** Article **

>>>>

With this programme leaflet, the precise date of the premiere of Lutosławski’s Trio for oboe, clarinet and bassoon (1944-45) can be determined.  It has long been known that it was given its first performance in Kraków during the Festival of Contemporary Polish Music (1-4 September 1945).  This leaflet indicates that the premiere was on Sunday 2 September, which was also the final day of the Congress of the Union of Composers (subsequently known as the Union of Polish Composers, ZKP), held 29 August – 2 September to galvanise Poland’s musical life in the immediate post-war months.  Lutosławski was appointed Secretary-Treasurer of the new union during the congress.

WL program 2.09.45 1

The programme of this Chamber Concert does not specify that this was the premiere of the Trio, but then it also fails to do the same for at least one of the other pieces.  The previously understood details of the premiere of Andrzej Panufnik’s Five Folk Songs (later known in English as Five Polish Peasant Songs, 1940, reconstructed 1945) were only that the piece was premiered during this festival under the young conductor and composer Stanisław Skrowaczewski (b.1923).  The details here give not only the date, but also the full complement of players, under a different conductor and composer, Artur Malawski (1904-57).

<<<<

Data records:
>>>>

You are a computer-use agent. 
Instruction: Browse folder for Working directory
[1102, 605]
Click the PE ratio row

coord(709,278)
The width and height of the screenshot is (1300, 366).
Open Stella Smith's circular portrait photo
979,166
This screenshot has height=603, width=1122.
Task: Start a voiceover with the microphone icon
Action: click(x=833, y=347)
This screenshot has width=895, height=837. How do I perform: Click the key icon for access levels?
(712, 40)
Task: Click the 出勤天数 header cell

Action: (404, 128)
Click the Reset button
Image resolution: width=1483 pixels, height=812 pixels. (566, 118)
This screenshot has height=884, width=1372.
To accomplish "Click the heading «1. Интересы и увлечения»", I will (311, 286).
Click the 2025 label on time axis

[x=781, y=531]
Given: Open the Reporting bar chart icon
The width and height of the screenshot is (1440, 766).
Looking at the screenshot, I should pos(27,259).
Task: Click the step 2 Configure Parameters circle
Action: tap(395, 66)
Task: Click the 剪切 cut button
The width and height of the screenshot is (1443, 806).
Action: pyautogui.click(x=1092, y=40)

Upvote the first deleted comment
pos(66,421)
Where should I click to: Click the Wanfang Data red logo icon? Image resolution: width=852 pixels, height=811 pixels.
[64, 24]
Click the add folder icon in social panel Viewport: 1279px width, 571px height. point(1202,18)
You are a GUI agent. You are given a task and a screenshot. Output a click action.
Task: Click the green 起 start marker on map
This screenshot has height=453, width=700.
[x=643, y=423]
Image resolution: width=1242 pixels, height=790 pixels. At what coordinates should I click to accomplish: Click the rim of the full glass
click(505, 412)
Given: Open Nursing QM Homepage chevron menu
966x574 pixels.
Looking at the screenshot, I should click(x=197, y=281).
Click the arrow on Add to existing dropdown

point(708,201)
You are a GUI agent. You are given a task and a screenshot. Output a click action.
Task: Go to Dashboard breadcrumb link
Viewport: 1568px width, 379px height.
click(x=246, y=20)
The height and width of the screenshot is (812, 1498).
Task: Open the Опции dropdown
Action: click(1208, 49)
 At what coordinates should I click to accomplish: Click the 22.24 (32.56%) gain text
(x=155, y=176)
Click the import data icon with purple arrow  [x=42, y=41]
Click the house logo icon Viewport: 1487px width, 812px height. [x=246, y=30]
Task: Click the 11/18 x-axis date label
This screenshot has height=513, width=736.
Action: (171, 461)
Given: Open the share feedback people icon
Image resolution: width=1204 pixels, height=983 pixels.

<<<<

** Complete the following **
1. Extract the passage on the Trio premiere from "With this programme" to "during the congress.".
2. Copy the listing lines from the line with "Click the Reset button" to the line with "[x=781, y=531]", including both of those lines.
The passage and the listing were drawn from separate sources.

** Task-by-task results **
1.
With this programme leaflet, the precise date of the premiere of Lutosławski’s Trio for oboe, clarinet and bassoon (1944-45) can be determined.  It has long been known that it was given its first performance in Kraków during the Festival of Contemporary Polish Music (1-4 September 1945).  This leaflet indicates that the premiere was on Sunday 2 September, which was also the final day of the Congress of the Union of Composers (subsequently known as the Union of Polish Composers, ZKP), held 29 August – 2 September to galvanise Poland’s musical life in the immediate post-war months.  Lutosławski was appointed Secretary-Treasurer of the new union during the congress.

2.
Click the Reset button
Image resolution: width=1483 pixels, height=812 pixels. (566, 118)
This screenshot has height=884, width=1372.
To accomplish "Click the heading «1. Интересы и увлечения»", I will (311, 286).
Click the 2025 label on time axis

[x=781, y=531]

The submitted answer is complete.